● What this task involves: Starting at the line with "How do I perform: Open the Ohjeet help link?" and ending at the line with "This screenshot has height=952, width=1283.", print exactly the lines of the entries below. Pictures do not belong in the copy.

● Exercise materials:

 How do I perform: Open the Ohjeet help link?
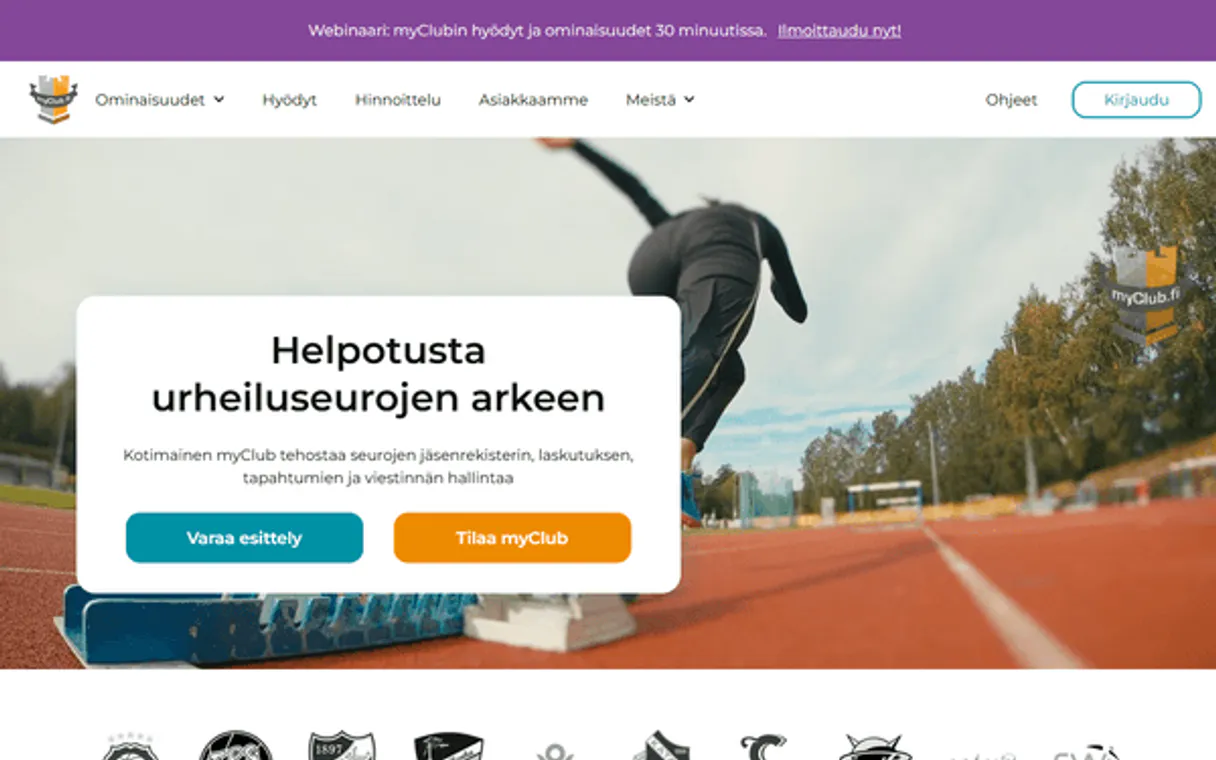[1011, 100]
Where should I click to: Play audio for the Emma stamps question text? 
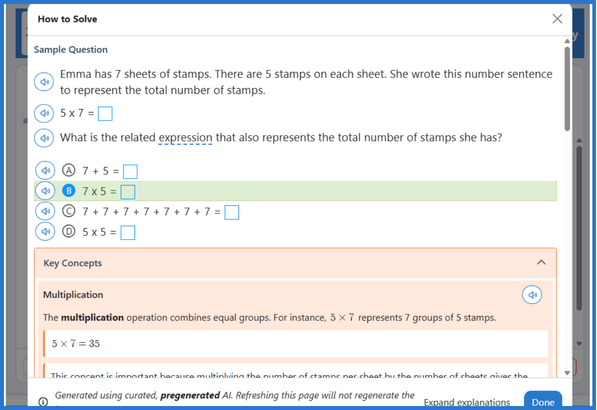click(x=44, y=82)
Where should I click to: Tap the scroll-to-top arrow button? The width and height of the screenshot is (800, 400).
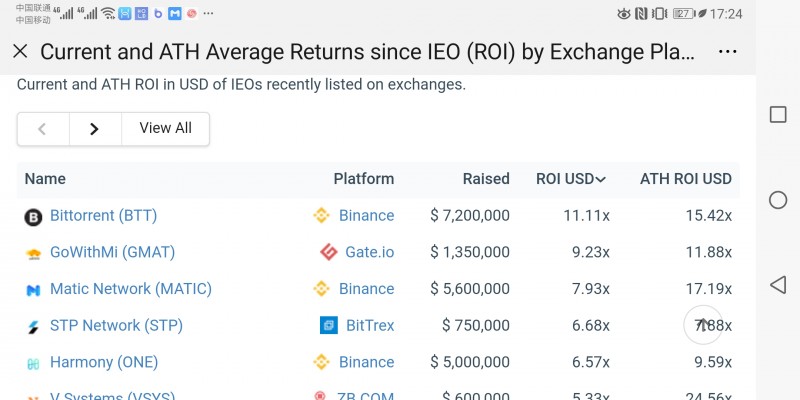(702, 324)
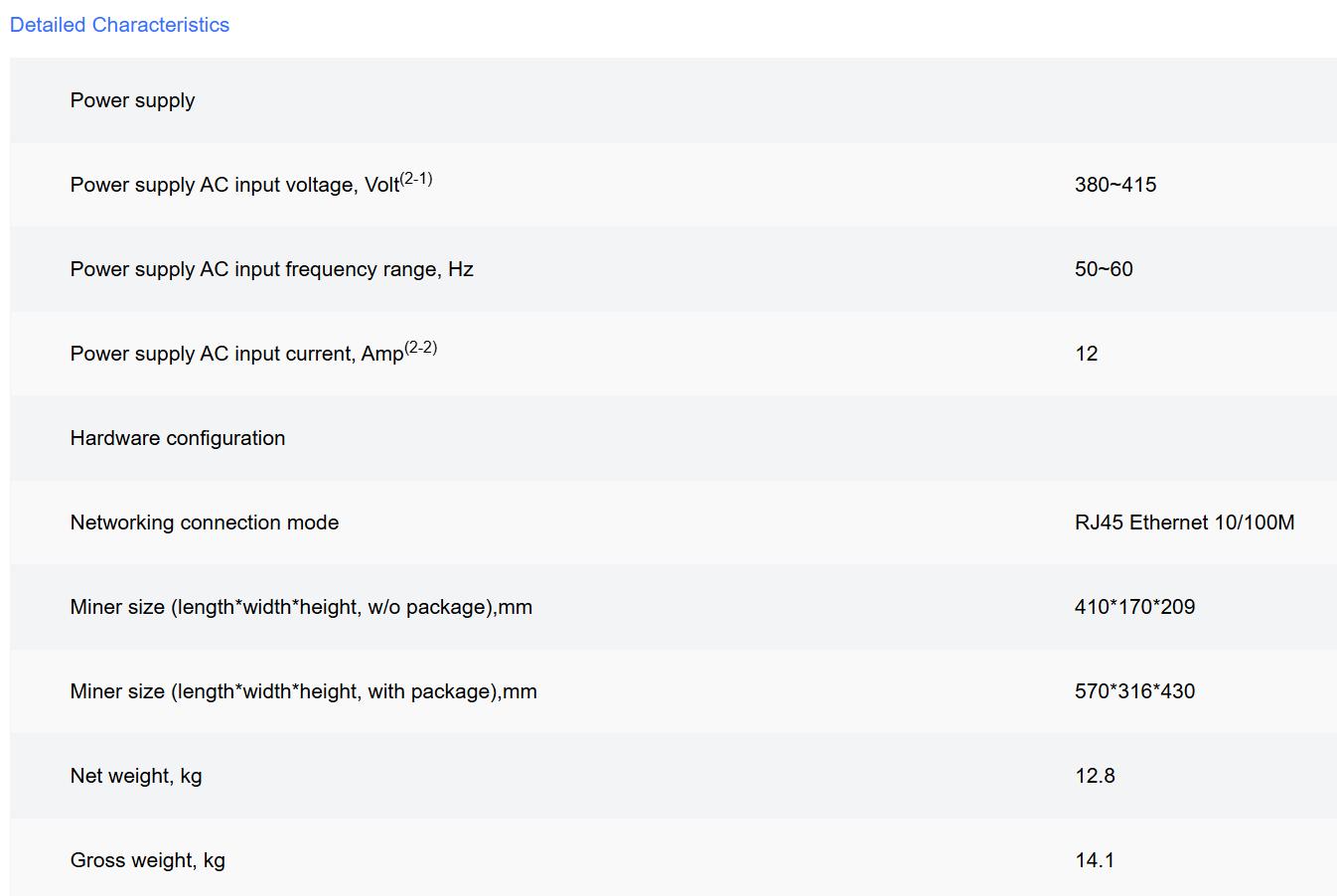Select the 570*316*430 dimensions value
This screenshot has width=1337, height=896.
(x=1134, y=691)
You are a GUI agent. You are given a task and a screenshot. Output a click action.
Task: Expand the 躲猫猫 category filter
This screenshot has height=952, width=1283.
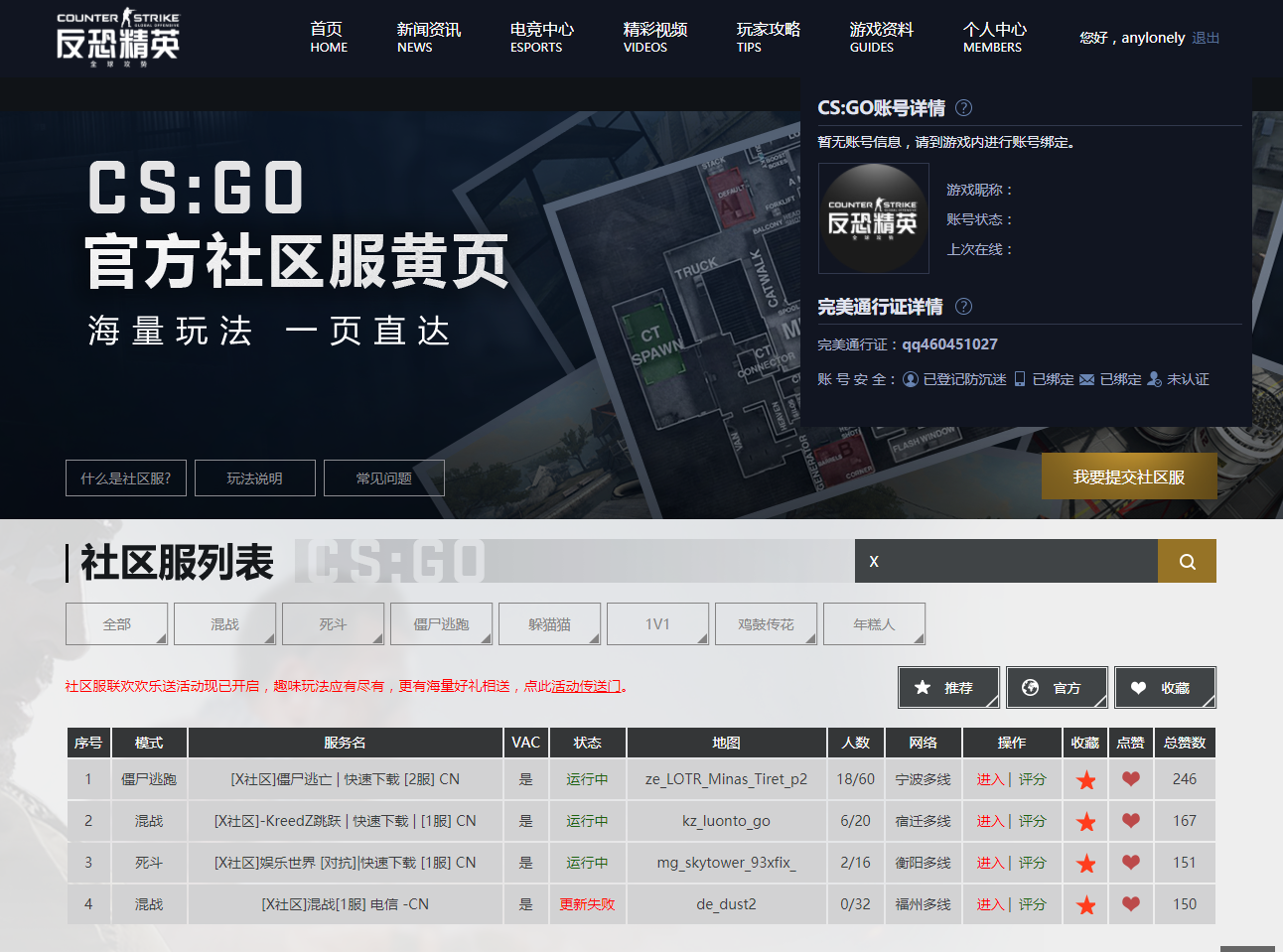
---
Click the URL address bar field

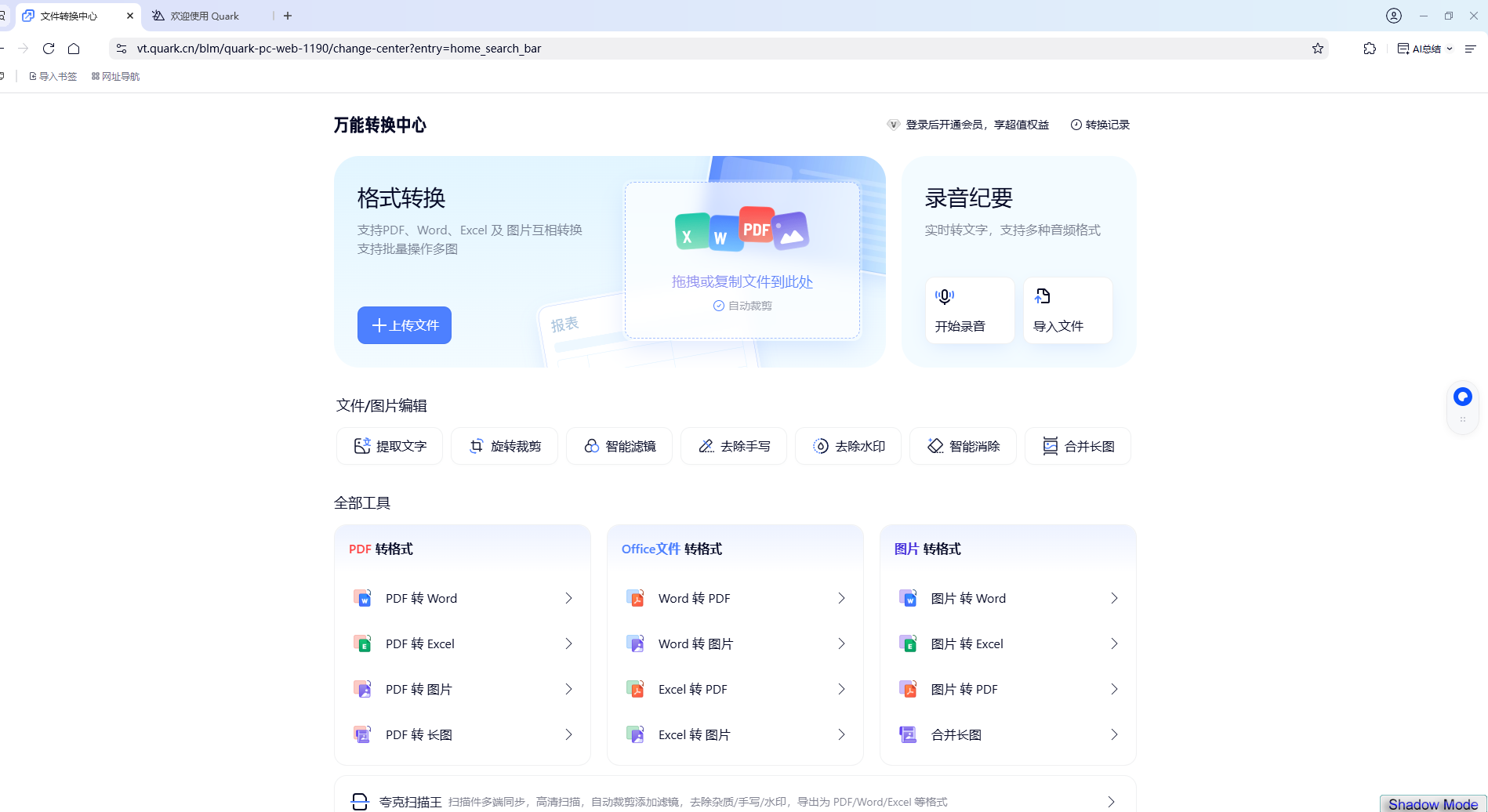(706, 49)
...
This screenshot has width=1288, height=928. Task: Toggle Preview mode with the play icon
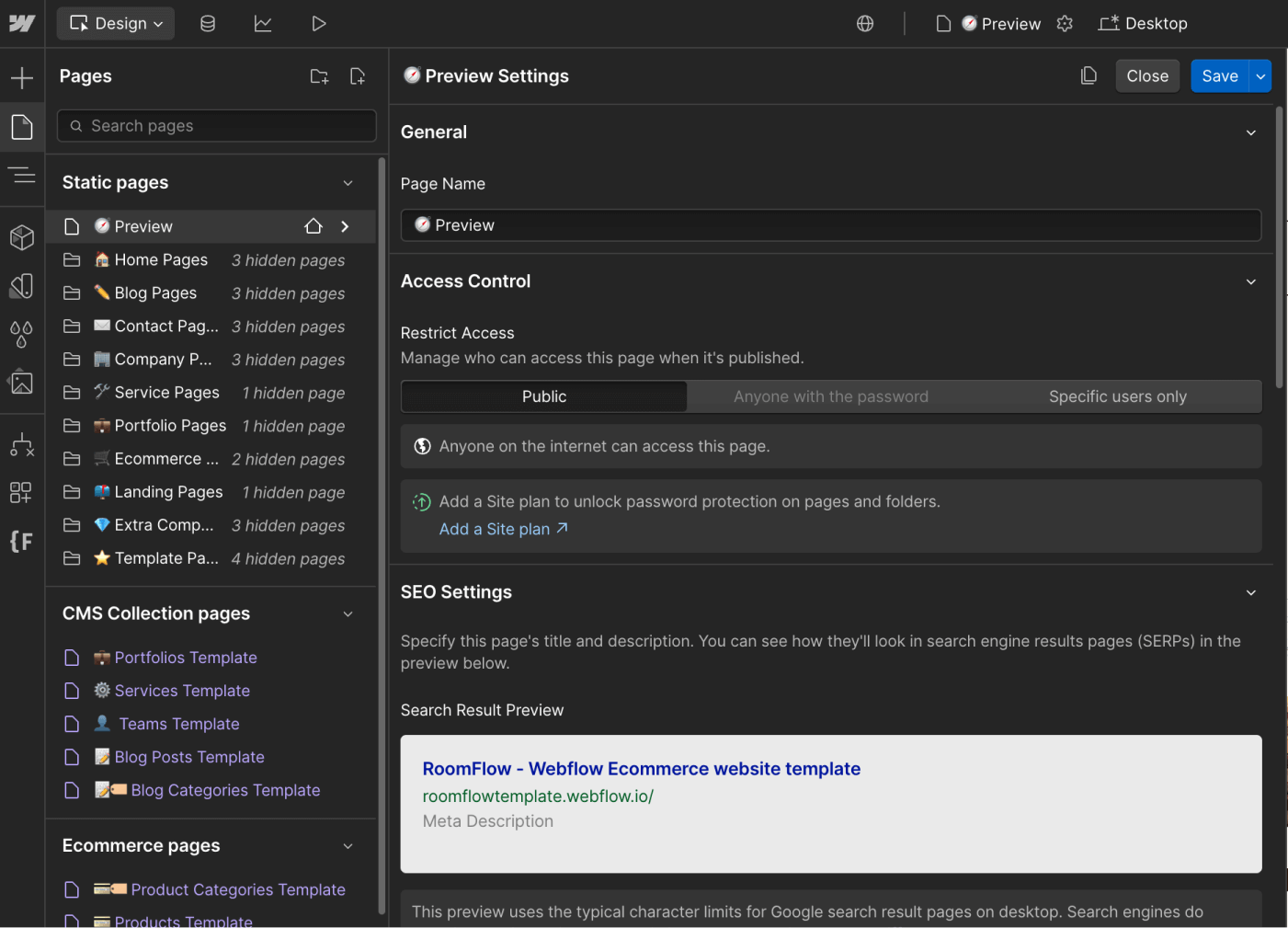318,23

● Problem solution:
 How do I perform: Open the Ohjeet help link?
[1011, 100]
Where should I click to: Play audio for the Emma stamps question text? 
click(x=44, y=82)
Where should I click to: Tap the scroll-to-top arrow button? The width and height of the screenshot is (800, 400).
(702, 324)
Select the 570*316*430 dimensions value
This screenshot has width=1337, height=896.
(x=1134, y=691)
You are a GUI agent. You are given a task and a screenshot. Output a click action.
Task: Expand the 躲猫猫 category filter
This screenshot has height=952, width=1283.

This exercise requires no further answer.